==== Record extracts

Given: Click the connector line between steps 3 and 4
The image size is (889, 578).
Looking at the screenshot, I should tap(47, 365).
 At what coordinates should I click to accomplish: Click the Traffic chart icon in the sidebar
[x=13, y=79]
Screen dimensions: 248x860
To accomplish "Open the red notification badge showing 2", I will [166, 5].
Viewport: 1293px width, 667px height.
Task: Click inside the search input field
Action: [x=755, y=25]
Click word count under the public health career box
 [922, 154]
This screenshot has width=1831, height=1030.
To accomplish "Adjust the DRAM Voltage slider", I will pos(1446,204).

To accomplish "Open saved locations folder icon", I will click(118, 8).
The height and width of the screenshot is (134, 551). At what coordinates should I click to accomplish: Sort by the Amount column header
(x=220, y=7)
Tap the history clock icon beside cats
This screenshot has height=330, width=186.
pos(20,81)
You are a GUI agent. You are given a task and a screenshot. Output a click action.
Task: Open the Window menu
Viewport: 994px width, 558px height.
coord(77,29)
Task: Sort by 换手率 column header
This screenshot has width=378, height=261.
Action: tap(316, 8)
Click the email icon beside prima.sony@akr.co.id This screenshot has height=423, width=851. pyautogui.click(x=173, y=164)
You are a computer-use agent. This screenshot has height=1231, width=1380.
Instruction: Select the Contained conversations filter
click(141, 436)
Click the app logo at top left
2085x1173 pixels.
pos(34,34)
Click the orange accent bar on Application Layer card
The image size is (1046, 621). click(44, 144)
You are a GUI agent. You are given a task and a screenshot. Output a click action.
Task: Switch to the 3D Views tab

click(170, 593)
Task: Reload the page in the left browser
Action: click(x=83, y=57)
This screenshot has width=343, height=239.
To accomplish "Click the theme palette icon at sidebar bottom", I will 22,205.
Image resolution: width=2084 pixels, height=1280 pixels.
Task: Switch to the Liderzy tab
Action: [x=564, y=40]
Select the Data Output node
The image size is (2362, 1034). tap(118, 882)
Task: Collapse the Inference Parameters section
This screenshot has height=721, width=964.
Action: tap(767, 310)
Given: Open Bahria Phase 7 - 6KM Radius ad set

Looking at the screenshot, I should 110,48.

========

Do this: Could you write out all of the lines above again, replacing every "sidebar" with "side panel" and leaving everything else unchanged?

The reply:
Given: Click the connector line between steps 3 and 4
The image size is (889, 578).
Looking at the screenshot, I should tap(47, 365).
 At what coordinates should I click to accomplish: Click the Traffic chart icon in the side panel
[x=13, y=79]
Screen dimensions: 248x860
To accomplish "Open the red notification badge showing 2", I will [166, 5].
Viewport: 1293px width, 667px height.
Task: Click inside the search input field
Action: [x=755, y=25]
Click word count under the public health career box
 [922, 154]
This screenshot has width=1831, height=1030.
To accomplish "Adjust the DRAM Voltage slider", I will pos(1446,204).

To accomplish "Open saved locations folder icon", I will click(118, 8).
The height and width of the screenshot is (134, 551). At what coordinates should I click to accomplish: Sort by the Amount column header
(x=220, y=7)
Tap the history clock icon beside cats
This screenshot has height=330, width=186.
pos(20,81)
You are a GUI agent. You are given a task and a screenshot. Output a click action.
Task: Open the Window menu
Viewport: 994px width, 558px height.
coord(77,29)
Task: Sort by 换手率 column header
This screenshot has width=378, height=261.
Action: tap(316, 8)
Click the email icon beside prima.sony@akr.co.id This screenshot has height=423, width=851. pyautogui.click(x=173, y=164)
You are a computer-use agent. This screenshot has height=1231, width=1380.
Instruction: Select the Contained conversations filter
click(141, 436)
Click the app logo at top left
2085x1173 pixels.
pos(34,34)
Click the orange accent bar on Application Layer card
The image size is (1046, 621). click(44, 144)
You are a GUI agent. You are given a task and a screenshot. Output a click action.
Task: Switch to the 3D Views tab

click(170, 593)
Task: Reload the page in the left browser
Action: click(x=83, y=57)
This screenshot has width=343, height=239.
To accomplish "Click the theme palette icon at side panel bottom", I will 22,205.
Image resolution: width=2084 pixels, height=1280 pixels.
Task: Switch to the Liderzy tab
Action: [x=564, y=40]
Select the Data Output node
The image size is (2362, 1034). tap(118, 882)
Task: Collapse the Inference Parameters section
This screenshot has height=721, width=964.
Action: tap(767, 310)
Given: Open Bahria Phase 7 - 6KM Radius ad set

Looking at the screenshot, I should 110,48.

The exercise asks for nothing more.